[Problem]:
Please answer from the text on government transfer payments below: what percentage of counties with above-national poverty rates fell into the high-transfer tier in 2022?
BEGIN Extracted text
Medicaid, which provides healthcare for those with limited resources, is the third-largest category. It's driven by expansion of the program under Obamacare and by rising medical costs that also affect Medicare. "Medicaid is the fastest-growing component of transfer income," adds the report.
Separately, the Foundation for Government Accountability finds that "total spending on Medicaid expansion has surpassed $1 trillion nationwide—$574 billion more than expected."
Even so, the EIG report emphasizes that "Medicaid expansion had only three quarters the effect on transfer spending annually as a single percentage point increase in the share of the population aged 65 and over." Seniors are growing as a share of the U.S. population, cashing in on Social Security and Medicare, and that's the main driver of dependency on government payments.
Also included in the analysis are programs including veterans' benefits, the earned income tax credit, Supplemental Nutrition Assistance Program, Supplemental Security Income, unemployment insurance, and Pell grants.
Most dependent on transfer payments are retirement communities, Native American communities, poor areas, and rural counties lacking thriving farming, energy, or tourist industries. "62 percent of counties with above-national elderly shares of the population, 65 percent of counties outside metro areas, and 79 percent of counties with above-national poverty rates fell into the high-transfer tier in 2022."
The Scary Politics of Dependency
In their own analysis of the EIG data, The Wall Street Journal's Aaron Zitner, Jon Kamp, and Brian McGill emphasize that counties dependent on government payments have looked increasingly Republican over the last 20 years. "The map of government spending also helps explain the rise of Donald Trump," they write. "He not only has promised to revive America's economically stagnating communities, but to protect Social Security or Medicare from 'even a single penny' of cuts."
More to the point, Americans' growing reliance on payments from the government has pushed the transformation of American politics. Where once Democrats promised greater largesse and Republicans talked of a smaller, leaner state, now both major parties increasingly compete on visions of government that does things for people rather than getting out of the way of people doing for themselves. While they still constitute a minority, those dependent on the state are a growing proportion of the population and are receptive to politicians and programs that promise to keep the money flowing.
The EIG authors worry that growing reliance on transfer payments creates pressure for higher taxes that "could choke off the very economic activity that finances transfers." They're concerned the situation promotes stagnation as people come to value the security of regular checks over taking risks and building businesses that will create future prosperity.
At least as worrisome is that the cash flows create a client–patron relationship between Americans who receive government payments and the politicians who create and administer such programs. It's a relationship that empowers the political class by eroding the economic independence of the people over whom they wield authority. It's difficult to say "no" to those on whom you depend for handouts, and it's not obvious that many office-seekers, or voters, want to alter that dynamic.
No Easy Fixes
To remedy what they highlight as a dangerous situation, the EIG authors favor tax hikes, entitlement reform, and "policies that foster economic dynamism and participation in the workforce." But they admit an aging population poses severe challenges. And their recipe for higher taxes and growth-oriented industrial policy sounds like a call for more big, activist government that got us here and that inevitably cultivates dependency among the population to win support and exert control.
For Americans to reassert independence, they'll have to want to cut reliance on government. Some certainly do, but it's not clear that it involves enough people to change the country's course.
END Extracted text
BEGIN Exercise data
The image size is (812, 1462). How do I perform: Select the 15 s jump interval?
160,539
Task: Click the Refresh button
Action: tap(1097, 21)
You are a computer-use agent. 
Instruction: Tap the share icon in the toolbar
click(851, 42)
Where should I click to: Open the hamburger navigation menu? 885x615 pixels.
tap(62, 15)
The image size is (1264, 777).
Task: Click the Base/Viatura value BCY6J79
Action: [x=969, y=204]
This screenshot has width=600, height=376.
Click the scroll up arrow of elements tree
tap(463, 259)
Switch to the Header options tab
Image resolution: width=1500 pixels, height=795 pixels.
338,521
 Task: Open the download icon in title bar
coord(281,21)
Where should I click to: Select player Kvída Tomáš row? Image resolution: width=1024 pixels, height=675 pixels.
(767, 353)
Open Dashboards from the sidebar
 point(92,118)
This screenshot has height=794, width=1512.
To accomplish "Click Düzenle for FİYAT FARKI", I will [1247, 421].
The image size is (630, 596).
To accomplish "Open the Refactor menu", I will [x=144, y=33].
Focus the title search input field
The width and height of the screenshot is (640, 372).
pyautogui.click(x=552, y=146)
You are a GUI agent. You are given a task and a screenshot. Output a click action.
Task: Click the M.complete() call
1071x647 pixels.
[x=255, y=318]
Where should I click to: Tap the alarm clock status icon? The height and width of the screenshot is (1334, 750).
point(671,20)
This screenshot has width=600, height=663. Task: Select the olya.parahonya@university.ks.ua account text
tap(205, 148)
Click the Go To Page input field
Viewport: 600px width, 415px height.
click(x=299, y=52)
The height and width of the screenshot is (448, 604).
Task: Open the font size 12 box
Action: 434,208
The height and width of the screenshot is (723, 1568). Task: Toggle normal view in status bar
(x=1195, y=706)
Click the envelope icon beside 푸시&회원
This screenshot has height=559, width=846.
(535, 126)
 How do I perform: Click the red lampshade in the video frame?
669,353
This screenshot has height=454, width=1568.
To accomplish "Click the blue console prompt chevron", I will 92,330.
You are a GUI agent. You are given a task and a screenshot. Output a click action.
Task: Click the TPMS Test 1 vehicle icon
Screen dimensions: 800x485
END Exercise data
[Solution for this exercise]:
79 percent.